Exercise goal →
Please give back exactly the line with "Task: Open the" and each line after it through the end of the material, leaving out the pictures.

Information given →
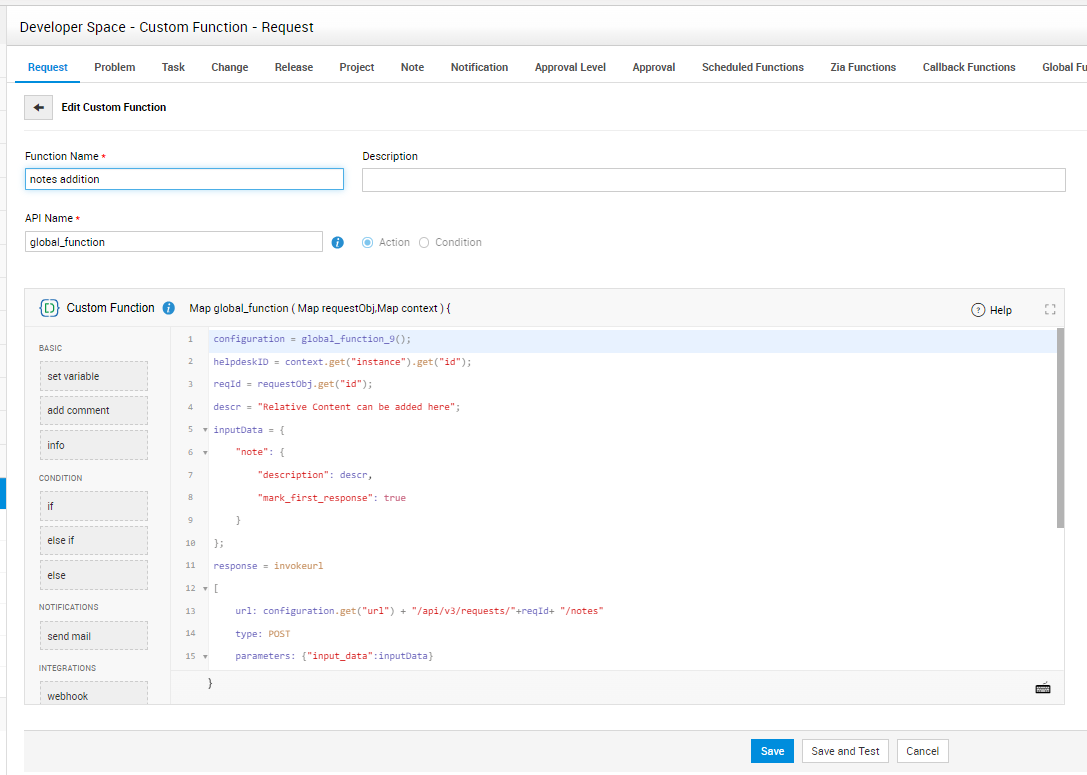Select the send mail block

click(x=93, y=636)
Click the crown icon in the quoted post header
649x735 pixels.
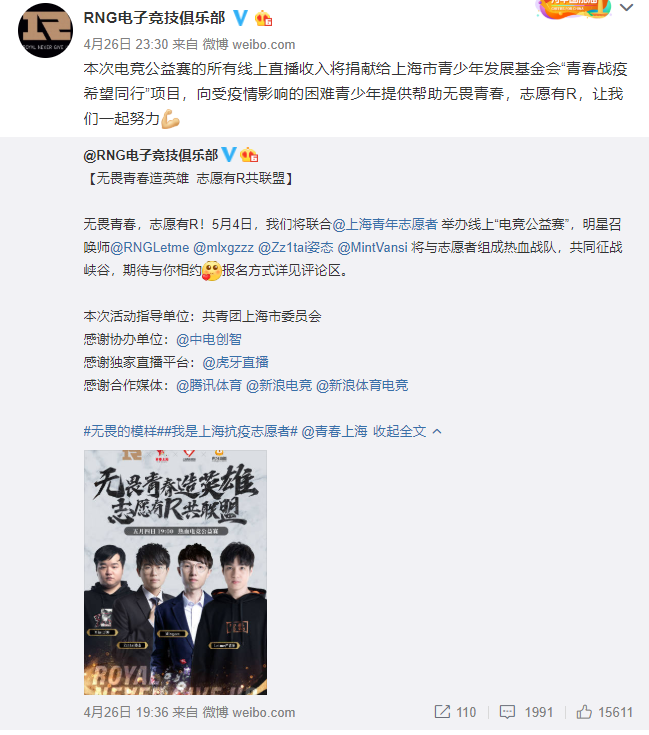point(249,155)
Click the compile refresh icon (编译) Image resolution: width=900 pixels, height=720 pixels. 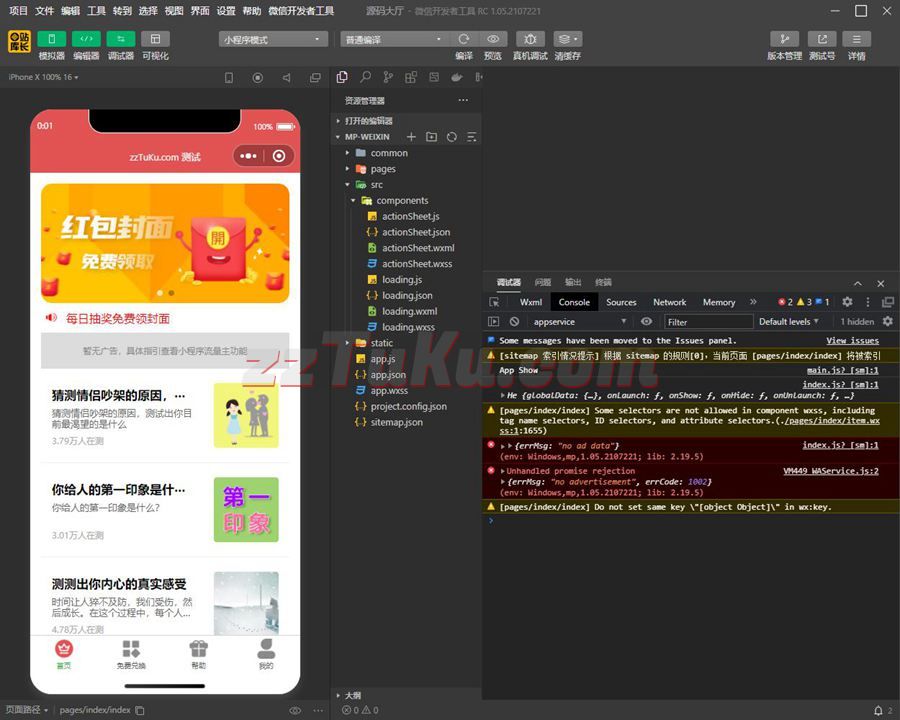pos(464,39)
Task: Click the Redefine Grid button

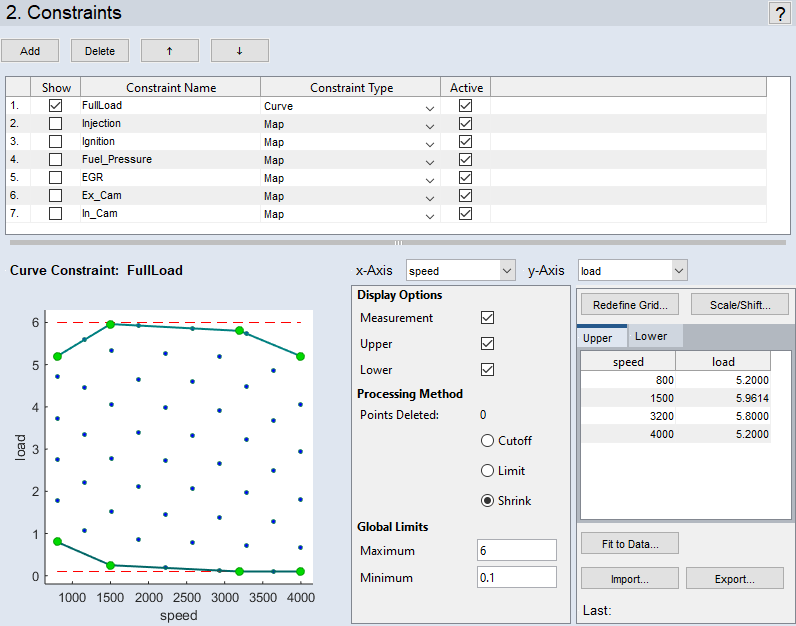Action: point(629,305)
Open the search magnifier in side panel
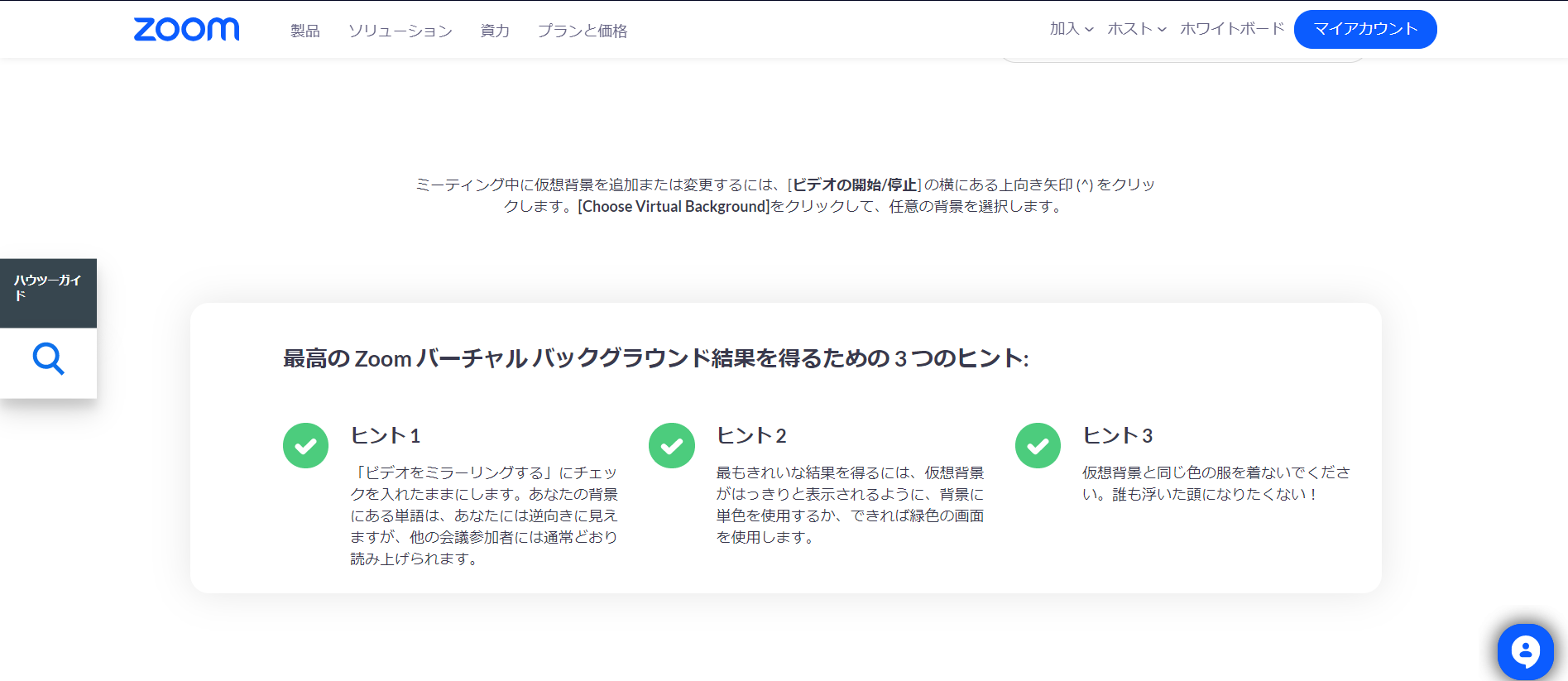Image resolution: width=1568 pixels, height=681 pixels. pos(48,359)
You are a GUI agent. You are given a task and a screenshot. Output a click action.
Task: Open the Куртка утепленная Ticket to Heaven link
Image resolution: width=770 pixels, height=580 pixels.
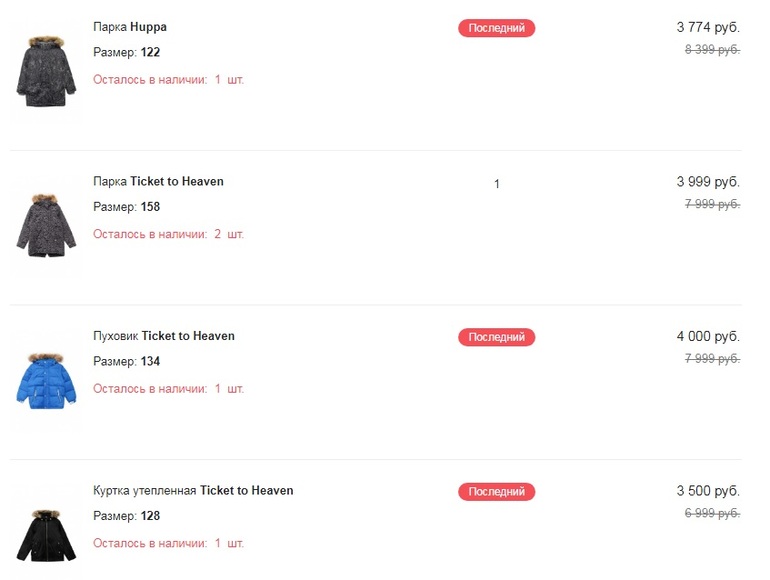[x=193, y=491]
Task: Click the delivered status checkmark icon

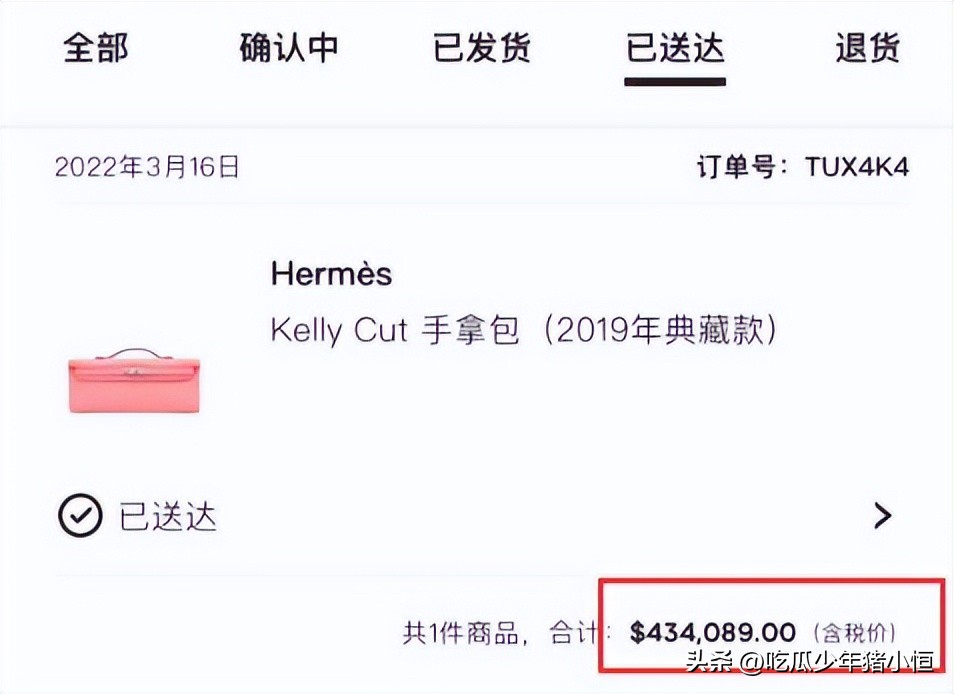Action: [x=75, y=515]
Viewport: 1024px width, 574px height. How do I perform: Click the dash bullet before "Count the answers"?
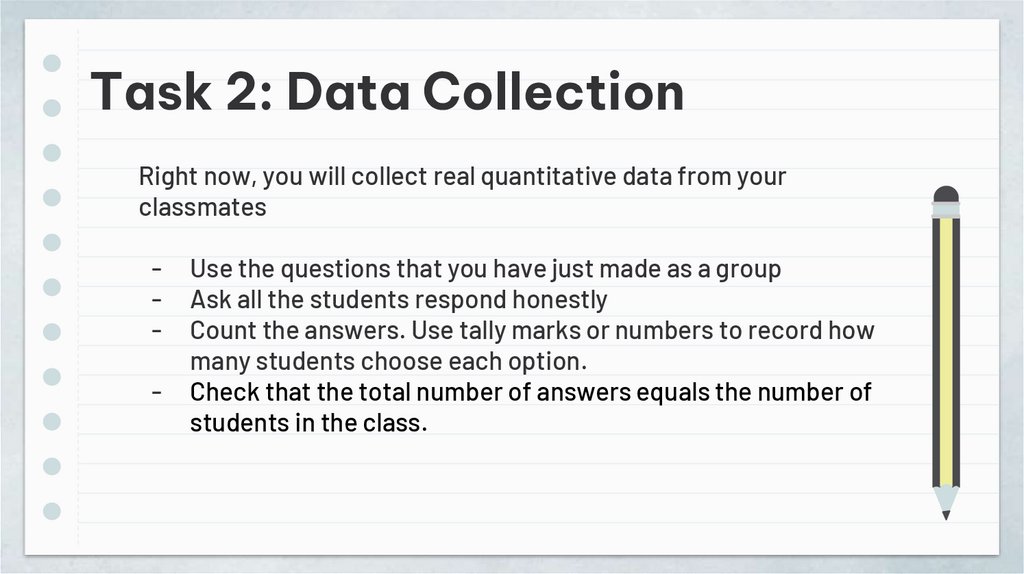tap(158, 331)
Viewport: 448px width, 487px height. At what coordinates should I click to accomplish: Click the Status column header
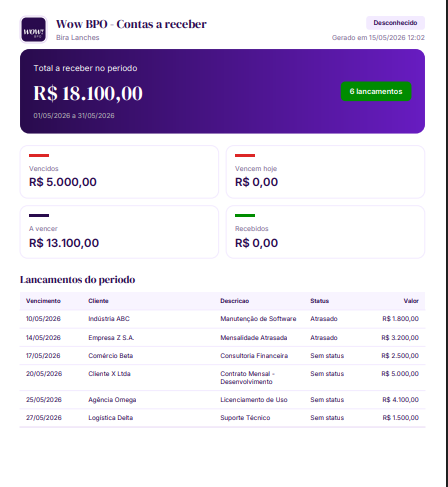[x=320, y=301]
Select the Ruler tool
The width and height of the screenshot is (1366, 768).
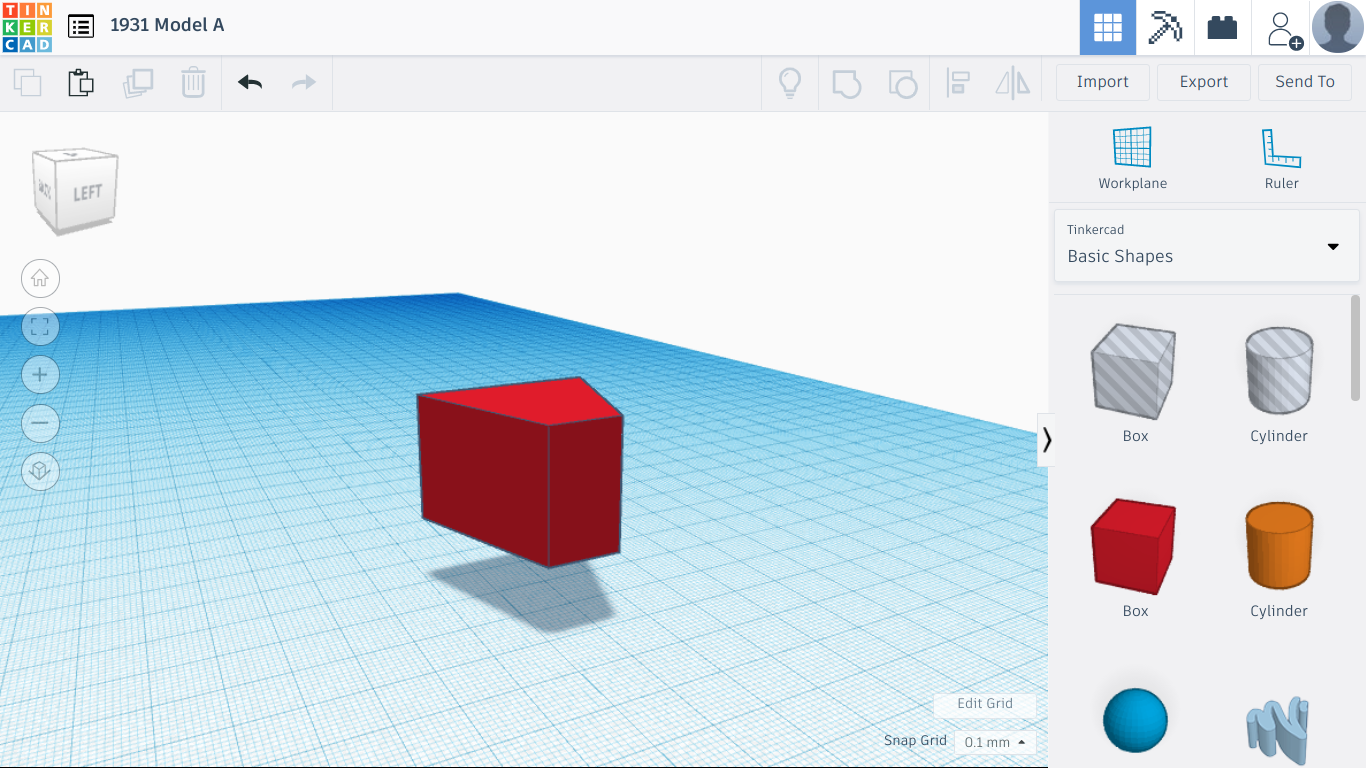pos(1281,155)
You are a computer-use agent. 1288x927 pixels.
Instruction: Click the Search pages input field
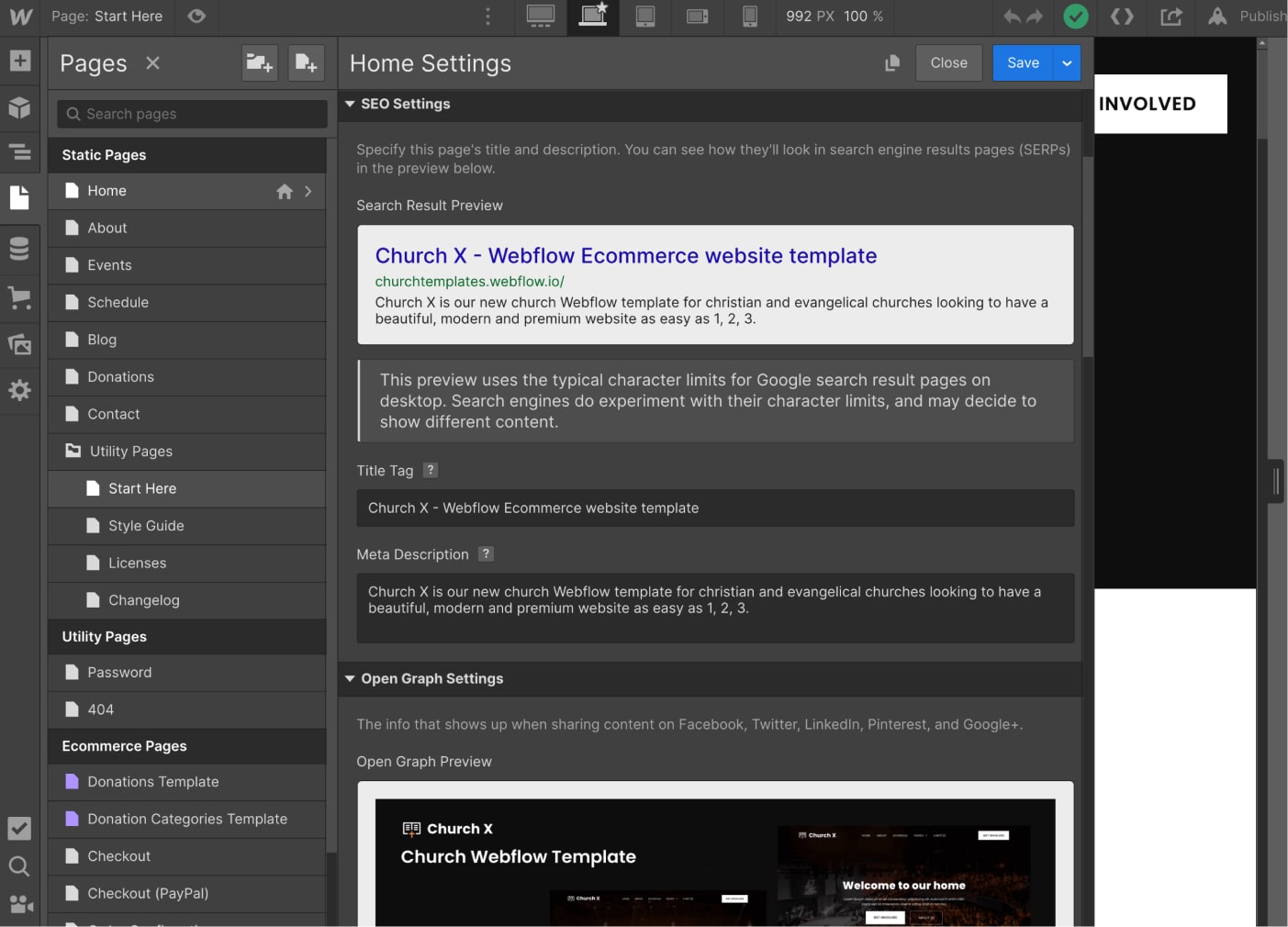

Reply to the exercise →
Task: Open the Куртка утепленная Ticket to Heaven link
Image resolution: width=770 pixels, height=580 pixels.
[x=193, y=491]
Task: Click the delivered status checkmark icon

Action: [x=75, y=515]
Viewport: 1024px width, 574px height. How do I perform: Click the dash bullet before "Count the answers"?
tap(158, 331)
Viewport: 448px width, 487px height. At what coordinates should I click to accomplish: Click the Status column header
[x=320, y=301]
Select the Ruler tool
The width and height of the screenshot is (1366, 768).
pos(1281,155)
You are a computer-use agent. 1288x927 pixels.
Instruction: Click the Search pages input field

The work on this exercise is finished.